La "loi mannequin", la legge promossa dal governo socialista del presidente Francois Hollande per combattere l'anoressia nel mondo della moda, è entrata in vigore in Francia con la pubblicazione sulla Gazzetta Ufficiale. Da ora in poi, le modelle dovranno sottoporsi a una visita generica e preventiva e a degli esami specifici prima di sfilare in passerella o di partecipare a un servizio fotografico, così da dimostrare con un apposito certificato medico dalla durata di 2 anni di non soffrire di alcun disturbo alimentare.

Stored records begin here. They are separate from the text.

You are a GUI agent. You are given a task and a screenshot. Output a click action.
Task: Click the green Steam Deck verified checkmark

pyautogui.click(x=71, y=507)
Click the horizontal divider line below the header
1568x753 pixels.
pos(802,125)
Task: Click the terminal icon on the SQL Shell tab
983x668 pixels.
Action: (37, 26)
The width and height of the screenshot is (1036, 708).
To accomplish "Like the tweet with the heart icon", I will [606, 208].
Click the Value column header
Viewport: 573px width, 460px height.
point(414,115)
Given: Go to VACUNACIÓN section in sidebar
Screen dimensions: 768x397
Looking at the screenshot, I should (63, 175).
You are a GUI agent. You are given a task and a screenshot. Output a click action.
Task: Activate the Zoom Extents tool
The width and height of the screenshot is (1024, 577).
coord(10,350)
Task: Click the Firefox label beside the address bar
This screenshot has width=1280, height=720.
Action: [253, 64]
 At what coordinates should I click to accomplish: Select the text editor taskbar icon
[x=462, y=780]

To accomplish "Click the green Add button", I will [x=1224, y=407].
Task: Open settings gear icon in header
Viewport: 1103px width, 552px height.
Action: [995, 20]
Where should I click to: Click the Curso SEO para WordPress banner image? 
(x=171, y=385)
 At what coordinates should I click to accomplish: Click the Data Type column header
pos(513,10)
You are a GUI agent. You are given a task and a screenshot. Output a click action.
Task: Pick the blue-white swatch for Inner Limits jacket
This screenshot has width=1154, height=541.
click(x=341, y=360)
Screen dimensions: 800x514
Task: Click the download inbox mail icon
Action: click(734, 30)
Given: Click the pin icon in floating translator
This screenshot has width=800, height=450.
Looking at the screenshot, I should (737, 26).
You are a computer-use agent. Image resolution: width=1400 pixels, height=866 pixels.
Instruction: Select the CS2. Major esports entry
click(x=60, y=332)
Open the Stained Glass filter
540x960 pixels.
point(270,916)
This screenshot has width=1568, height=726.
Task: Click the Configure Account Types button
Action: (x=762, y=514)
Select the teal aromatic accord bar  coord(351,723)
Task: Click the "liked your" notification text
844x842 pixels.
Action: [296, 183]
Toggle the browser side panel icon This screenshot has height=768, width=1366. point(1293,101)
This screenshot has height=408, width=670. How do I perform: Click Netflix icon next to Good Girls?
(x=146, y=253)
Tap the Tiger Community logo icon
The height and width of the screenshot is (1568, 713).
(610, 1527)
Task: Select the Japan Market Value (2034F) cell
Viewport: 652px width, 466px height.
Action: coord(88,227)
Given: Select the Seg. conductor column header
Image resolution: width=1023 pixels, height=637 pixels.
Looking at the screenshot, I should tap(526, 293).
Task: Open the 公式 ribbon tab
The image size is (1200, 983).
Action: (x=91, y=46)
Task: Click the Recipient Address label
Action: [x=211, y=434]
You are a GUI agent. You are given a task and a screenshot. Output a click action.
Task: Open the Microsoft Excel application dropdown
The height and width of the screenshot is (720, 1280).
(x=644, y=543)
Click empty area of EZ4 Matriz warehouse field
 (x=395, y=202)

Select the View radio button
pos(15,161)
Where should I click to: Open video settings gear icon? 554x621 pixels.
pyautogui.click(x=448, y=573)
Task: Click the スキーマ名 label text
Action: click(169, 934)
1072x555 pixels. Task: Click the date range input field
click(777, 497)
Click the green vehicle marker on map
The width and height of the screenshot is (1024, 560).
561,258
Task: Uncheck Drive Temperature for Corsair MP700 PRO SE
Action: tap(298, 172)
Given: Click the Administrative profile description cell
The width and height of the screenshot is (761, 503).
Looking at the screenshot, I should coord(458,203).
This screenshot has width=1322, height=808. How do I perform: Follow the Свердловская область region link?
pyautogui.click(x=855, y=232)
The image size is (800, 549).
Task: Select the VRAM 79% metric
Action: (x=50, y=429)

La legge è stata promossa nel gennaio del 2016 nella speranza di prevenire problemi come l'anoressia particolarmente diffusi in Francia. Sarebbero 600.000 le giovani francesi che lottano contro disturbi del comportamento alimentare, che rappresentano la seconda causa di mortalità tra i 15 e i 24 anni. All'inizio il provvedimento prevedeva l'inserimento del limite minimo del Bmi, cioè l'indice di massa corporea, che sarebbe dovuto essere pari a 18. La proposta però è stata rifiutata poiché fortemente criticata dal fashion system.

La "loi mannequin" verrà applicata alle modelle e alle agenzie di tutti i paesi della comunità europea che lavorano in Francia, coloro che non la rispetteranno rischiano di essere multati fino a 75.000 euro e di andare in prigione per 6 mesi. A partire da ottobre, inoltre, le fotografie a uso commerciale dovranno essere accompagnate dalla menzione "fotografia ritoccata" nel caso in cui sia stato utilizzato Photoshop per eliminare le imperfezioni. L'obiettivo è evitare di promuovere degli ideali di bellezza impossibili e inaccessibili.